_Job_:
Rewrite all the records below with "sidebar" changed to "side panel" and everything else unchanged.

++++

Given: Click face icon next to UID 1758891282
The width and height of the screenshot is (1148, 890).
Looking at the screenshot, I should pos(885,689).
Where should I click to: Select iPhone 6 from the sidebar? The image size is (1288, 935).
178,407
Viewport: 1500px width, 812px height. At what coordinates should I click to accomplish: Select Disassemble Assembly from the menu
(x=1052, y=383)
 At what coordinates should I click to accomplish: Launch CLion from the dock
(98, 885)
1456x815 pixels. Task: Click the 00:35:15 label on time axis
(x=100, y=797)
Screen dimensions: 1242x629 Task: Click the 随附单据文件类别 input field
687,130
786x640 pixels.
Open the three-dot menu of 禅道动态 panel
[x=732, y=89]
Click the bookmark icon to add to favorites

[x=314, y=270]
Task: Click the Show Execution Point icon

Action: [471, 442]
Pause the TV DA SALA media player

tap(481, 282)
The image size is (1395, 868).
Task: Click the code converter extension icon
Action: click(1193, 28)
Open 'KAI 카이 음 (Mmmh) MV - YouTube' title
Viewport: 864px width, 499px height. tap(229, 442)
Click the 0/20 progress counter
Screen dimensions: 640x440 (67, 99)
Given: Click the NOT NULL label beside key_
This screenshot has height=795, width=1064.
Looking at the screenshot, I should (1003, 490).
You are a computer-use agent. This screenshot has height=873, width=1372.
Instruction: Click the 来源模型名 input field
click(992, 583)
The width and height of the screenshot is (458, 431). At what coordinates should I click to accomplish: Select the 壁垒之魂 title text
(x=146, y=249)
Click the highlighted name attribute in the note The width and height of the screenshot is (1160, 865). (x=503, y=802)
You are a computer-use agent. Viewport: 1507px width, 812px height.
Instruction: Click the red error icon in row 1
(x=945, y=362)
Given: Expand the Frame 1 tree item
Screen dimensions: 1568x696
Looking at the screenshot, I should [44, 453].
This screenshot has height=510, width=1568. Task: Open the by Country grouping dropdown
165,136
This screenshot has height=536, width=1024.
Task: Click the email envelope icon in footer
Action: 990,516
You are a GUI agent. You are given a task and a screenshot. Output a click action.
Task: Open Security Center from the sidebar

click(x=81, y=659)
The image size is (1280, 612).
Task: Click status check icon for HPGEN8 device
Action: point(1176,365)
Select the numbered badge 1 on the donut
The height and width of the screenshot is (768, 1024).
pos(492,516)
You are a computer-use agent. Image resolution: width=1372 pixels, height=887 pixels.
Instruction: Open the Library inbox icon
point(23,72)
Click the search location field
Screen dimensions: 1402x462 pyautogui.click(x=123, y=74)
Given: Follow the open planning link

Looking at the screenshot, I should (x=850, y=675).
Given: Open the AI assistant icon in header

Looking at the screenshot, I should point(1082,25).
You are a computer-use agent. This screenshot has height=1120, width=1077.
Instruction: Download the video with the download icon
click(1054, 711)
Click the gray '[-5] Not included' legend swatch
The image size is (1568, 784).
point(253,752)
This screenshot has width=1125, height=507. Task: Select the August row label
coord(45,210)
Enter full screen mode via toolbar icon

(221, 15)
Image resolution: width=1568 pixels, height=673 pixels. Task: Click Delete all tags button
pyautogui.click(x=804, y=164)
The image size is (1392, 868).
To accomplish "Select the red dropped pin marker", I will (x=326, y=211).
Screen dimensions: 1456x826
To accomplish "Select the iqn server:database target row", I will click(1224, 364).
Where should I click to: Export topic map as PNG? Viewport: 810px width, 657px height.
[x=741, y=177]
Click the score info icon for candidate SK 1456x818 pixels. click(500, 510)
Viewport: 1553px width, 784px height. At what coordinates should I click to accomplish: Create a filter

++++

_Written reply_:
Given: Click face icon next to UID 1758891282
The width and height of the screenshot is (1148, 890).
Looking at the screenshot, I should pos(885,689).
Where should I click to: Select iPhone 6 from the side panel? The image size is (1288, 935).
178,407
Viewport: 1500px width, 812px height. At what coordinates should I click to accomplish: Select Disassemble Assembly from the menu
(x=1052, y=383)
 At what coordinates should I click to accomplish: Launch CLion from the dock
(98, 885)
1456x815 pixels. Task: Click the 00:35:15 label on time axis
(x=100, y=797)
Screen dimensions: 1242x629 Task: Click the 随附单据文件类别 input field
687,130
786x640 pixels.
Open the three-dot menu of 禅道动态 panel
[x=732, y=89]
Click the bookmark icon to add to favorites

[x=314, y=270]
Task: Click the Show Execution Point icon

Action: [471, 442]
Pause the TV DA SALA media player

tap(481, 282)
The image size is (1395, 868).
Task: Click the code converter extension icon
Action: click(1193, 28)
Open 'KAI 카이 음 (Mmmh) MV - YouTube' title
Viewport: 864px width, 499px height. tap(229, 442)
Click the 0/20 progress counter
Screen dimensions: 640x440 (67, 99)
Given: Click the NOT NULL label beside key_
This screenshot has height=795, width=1064.
Looking at the screenshot, I should (1003, 490).
You are a computer-use agent. This screenshot has height=873, width=1372.
Instruction: Click the 来源模型名 input field
click(992, 583)
The width and height of the screenshot is (458, 431). At what coordinates should I click to accomplish: Select the 壁垒之魂 title text
(x=146, y=249)
Click the highlighted name attribute in the note The width and height of the screenshot is (1160, 865). (x=503, y=802)
You are a computer-use agent. Viewport: 1507px width, 812px height.
Instruction: Click the red error icon in row 1
(x=945, y=362)
Given: Expand the Frame 1 tree item
Screen dimensions: 1568x696
Looking at the screenshot, I should [44, 453].
This screenshot has height=510, width=1568. Task: Open the by Country grouping dropdown
165,136
This screenshot has height=536, width=1024.
Task: Click the email envelope icon in footer
Action: 990,516
You are a GUI agent. You are given a task and a screenshot. Output a click action.
Task: Open Security Center from the side panel

click(x=81, y=659)
The image size is (1280, 612).
Task: Click status check icon for HPGEN8 device
Action: point(1176,365)
Select the numbered badge 1 on the donut
The height and width of the screenshot is (768, 1024).
pos(492,516)
You are a computer-use agent. Image resolution: width=1372 pixels, height=887 pixels.
Instruction: Open the Library inbox icon
point(23,72)
Click the search location field
Screen dimensions: 1402x462 pyautogui.click(x=123, y=74)
Given: Follow the open planning link

Looking at the screenshot, I should (x=850, y=675).
Given: Open the AI assistant icon in header

Looking at the screenshot, I should point(1082,25).
You are a computer-use agent. This screenshot has height=1120, width=1077.
Instruction: Download the video with the download icon
click(1054, 711)
Click the gray '[-5] Not included' legend swatch
The image size is (1568, 784).
point(253,752)
This screenshot has width=1125, height=507. Task: Select the August row label
coord(45,210)
Enter full screen mode via toolbar icon

(221, 15)
Image resolution: width=1568 pixels, height=673 pixels. Task: Click Delete all tags button
pyautogui.click(x=804, y=164)
The image size is (1392, 868).
To accomplish "Select the red dropped pin marker", I will (x=326, y=211).
Screen dimensions: 1456x826
To accomplish "Select the iqn server:database target row", I will click(1224, 364).
Where should I click to: Export topic map as PNG? Viewport: 810px width, 657px height.
[x=741, y=177]
Click the score info icon for candidate SK 1456x818 pixels. click(500, 510)
Viewport: 1553px width, 784px height. At what coordinates should I click to accomplish: Create a filter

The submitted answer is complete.